[Collection entries]

-- Begin --

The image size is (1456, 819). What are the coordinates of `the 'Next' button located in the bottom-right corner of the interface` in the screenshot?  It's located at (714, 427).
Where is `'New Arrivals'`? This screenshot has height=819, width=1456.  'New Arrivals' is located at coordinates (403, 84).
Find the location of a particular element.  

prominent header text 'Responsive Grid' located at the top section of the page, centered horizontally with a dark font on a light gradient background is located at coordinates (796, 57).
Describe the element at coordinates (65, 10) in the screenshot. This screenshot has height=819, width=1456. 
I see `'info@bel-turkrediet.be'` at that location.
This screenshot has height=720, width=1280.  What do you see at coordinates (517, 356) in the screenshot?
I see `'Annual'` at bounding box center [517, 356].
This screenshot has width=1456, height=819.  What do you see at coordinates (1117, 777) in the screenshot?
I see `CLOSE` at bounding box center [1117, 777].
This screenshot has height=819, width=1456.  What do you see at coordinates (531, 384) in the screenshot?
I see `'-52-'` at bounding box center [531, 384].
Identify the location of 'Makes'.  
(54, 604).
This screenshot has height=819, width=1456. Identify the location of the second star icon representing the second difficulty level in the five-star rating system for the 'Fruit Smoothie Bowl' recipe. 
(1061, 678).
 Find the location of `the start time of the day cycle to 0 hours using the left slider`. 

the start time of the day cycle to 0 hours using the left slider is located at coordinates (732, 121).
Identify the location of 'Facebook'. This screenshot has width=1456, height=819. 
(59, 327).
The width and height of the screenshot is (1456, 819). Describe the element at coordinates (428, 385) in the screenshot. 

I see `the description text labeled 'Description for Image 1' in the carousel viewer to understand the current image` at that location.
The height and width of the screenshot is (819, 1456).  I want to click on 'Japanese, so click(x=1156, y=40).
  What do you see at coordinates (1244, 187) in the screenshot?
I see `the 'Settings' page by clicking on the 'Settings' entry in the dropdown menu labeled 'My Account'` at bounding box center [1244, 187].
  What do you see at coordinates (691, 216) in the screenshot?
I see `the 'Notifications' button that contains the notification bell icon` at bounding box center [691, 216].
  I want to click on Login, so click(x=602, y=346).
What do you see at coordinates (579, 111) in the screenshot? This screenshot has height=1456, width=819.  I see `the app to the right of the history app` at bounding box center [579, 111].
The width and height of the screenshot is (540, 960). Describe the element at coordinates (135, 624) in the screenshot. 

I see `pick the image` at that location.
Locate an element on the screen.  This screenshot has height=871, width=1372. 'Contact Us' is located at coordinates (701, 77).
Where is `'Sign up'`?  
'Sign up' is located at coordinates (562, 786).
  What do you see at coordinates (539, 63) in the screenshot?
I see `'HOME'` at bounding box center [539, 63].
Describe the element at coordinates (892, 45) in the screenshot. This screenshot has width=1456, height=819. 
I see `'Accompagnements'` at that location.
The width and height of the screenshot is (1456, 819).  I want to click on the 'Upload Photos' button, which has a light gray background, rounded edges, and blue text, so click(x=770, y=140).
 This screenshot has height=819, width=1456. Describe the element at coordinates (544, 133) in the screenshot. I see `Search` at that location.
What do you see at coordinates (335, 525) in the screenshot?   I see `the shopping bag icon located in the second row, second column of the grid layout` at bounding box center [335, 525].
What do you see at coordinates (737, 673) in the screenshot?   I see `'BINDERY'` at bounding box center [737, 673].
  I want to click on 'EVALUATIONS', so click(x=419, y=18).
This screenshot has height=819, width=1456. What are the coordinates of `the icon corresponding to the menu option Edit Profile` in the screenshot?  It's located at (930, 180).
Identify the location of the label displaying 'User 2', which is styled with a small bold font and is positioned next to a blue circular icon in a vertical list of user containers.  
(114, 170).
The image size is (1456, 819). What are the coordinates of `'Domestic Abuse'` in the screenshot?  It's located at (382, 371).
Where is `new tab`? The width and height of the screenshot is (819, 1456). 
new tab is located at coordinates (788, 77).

-- End --

What this task involves: Copy out all of the lines above without changing anything.

Task answer:
The image size is (1456, 819). What are the coordinates of `the 'Next' button located in the bottom-right corner of the interface` in the screenshot?  It's located at (714, 427).
Where is `'New Arrivals'`? This screenshot has height=819, width=1456.  'New Arrivals' is located at coordinates (403, 84).
Find the location of a particular element.  

prominent header text 'Responsive Grid' located at the top section of the page, centered horizontally with a dark font on a light gradient background is located at coordinates (796, 57).
Describe the element at coordinates (65, 10) in the screenshot. This screenshot has height=819, width=1456. 
I see `'info@bel-turkrediet.be'` at that location.
This screenshot has height=720, width=1280.  What do you see at coordinates (517, 356) in the screenshot?
I see `'Annual'` at bounding box center [517, 356].
This screenshot has width=1456, height=819.  What do you see at coordinates (1117, 777) in the screenshot?
I see `CLOSE` at bounding box center [1117, 777].
This screenshot has height=819, width=1456.  What do you see at coordinates (531, 384) in the screenshot?
I see `'-52-'` at bounding box center [531, 384].
Identify the location of 'Makes'.  
(54, 604).
This screenshot has height=819, width=1456. Identify the location of the second star icon representing the second difficulty level in the five-star rating system for the 'Fruit Smoothie Bowl' recipe. 
(1061, 678).
 Find the location of `the start time of the day cycle to 0 hours using the left slider`. 

the start time of the day cycle to 0 hours using the left slider is located at coordinates (732, 121).
Identify the location of 'Facebook'. This screenshot has width=1456, height=819. 
(59, 327).
The width and height of the screenshot is (1456, 819). Describe the element at coordinates (428, 385) in the screenshot. 

I see `the description text labeled 'Description for Image 1' in the carousel viewer to understand the current image` at that location.
The height and width of the screenshot is (819, 1456).  I want to click on 'Japanese, so click(x=1156, y=40).
  What do you see at coordinates (1244, 187) in the screenshot?
I see `the 'Settings' page by clicking on the 'Settings' entry in the dropdown menu labeled 'My Account'` at bounding box center [1244, 187].
  What do you see at coordinates (691, 216) in the screenshot?
I see `the 'Notifications' button that contains the notification bell icon` at bounding box center [691, 216].
  I want to click on Login, so click(x=602, y=346).
What do you see at coordinates (579, 111) in the screenshot? This screenshot has height=1456, width=819.  I see `the app to the right of the history app` at bounding box center [579, 111].
The width and height of the screenshot is (540, 960). Describe the element at coordinates (135, 624) in the screenshot. 

I see `pick the image` at that location.
Locate an element on the screen.  This screenshot has height=871, width=1372. 'Contact Us' is located at coordinates (701, 77).
Where is `'Sign up'`?  
'Sign up' is located at coordinates (562, 786).
  What do you see at coordinates (539, 63) in the screenshot?
I see `'HOME'` at bounding box center [539, 63].
Describe the element at coordinates (892, 45) in the screenshot. This screenshot has width=1456, height=819. 
I see `'Accompagnements'` at that location.
The width and height of the screenshot is (1456, 819).  I want to click on the 'Upload Photos' button, which has a light gray background, rounded edges, and blue text, so click(x=770, y=140).
 This screenshot has height=819, width=1456. Describe the element at coordinates (544, 133) in the screenshot. I see `Search` at that location.
What do you see at coordinates (335, 525) in the screenshot?   I see `the shopping bag icon located in the second row, second column of the grid layout` at bounding box center [335, 525].
What do you see at coordinates (737, 673) in the screenshot?   I see `'BINDERY'` at bounding box center [737, 673].
  I want to click on 'EVALUATIONS', so click(x=419, y=18).
This screenshot has height=819, width=1456. What are the coordinates of `the icon corresponding to the menu option Edit Profile` in the screenshot?  It's located at (930, 180).
Identify the location of the label displaying 'User 2', which is styled with a small bold font and is positioned next to a blue circular icon in a vertical list of user containers.  
(114, 170).
The image size is (1456, 819). What are the coordinates of `'Domestic Abuse'` in the screenshot?  It's located at (382, 371).
Where is `new tab`? The width and height of the screenshot is (819, 1456). 
new tab is located at coordinates (788, 77).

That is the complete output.